A group of 9 subjects undertake an experimental treatment and are then scored on a memory test.  The data is shown in Table 1, where each subject is called a case.

Table 1.  Memory scores for experimental subjects.

 Case Score 1 11 2 12 3 14 4 13 5 13 6 12 7 12 8 14 9 15

The illustrations to come use a cylinder, disc, or tube to represent a data item or subject score.  The data of Table 1 are illustrated as a string of discs in Figure 1.

Figure 1.  Depiction of the subject scores of Table 1.

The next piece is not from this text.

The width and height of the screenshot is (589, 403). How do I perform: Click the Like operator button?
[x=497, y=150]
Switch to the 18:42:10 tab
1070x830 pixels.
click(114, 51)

We've done this experiment in order to see if the treatment improved the memory of our subjects.  Assume that our memory test has been standardised on a large group of people and that the average memory score of the general population is 10.  An answer to our implied question is given by comparing the average score on the memory test with the population average score of 10.  Table 2 shows the mean score of our sample.  We'll call it a mean rather than an average to be more technically appropriate.

Table 2.  Mean memory score for experimental subjects.

 Score Mean 13.0

The mean of a set of data is represented by a cube, as in Figure 2.

Figure 2.  Representation of the mean of a set of data.  The choice of a cube may become apparent as the discussion of the topics unfolds.

The cube represents the value "13.0".  Figure 3 imagines the subject individual data discs inside the cube.  Usually, the cube hides the details of the data because we are usually interested in the mean as the relevant summary of that data.

Figure 3.  Depiction of the individual data discs inside the cube representing its mean.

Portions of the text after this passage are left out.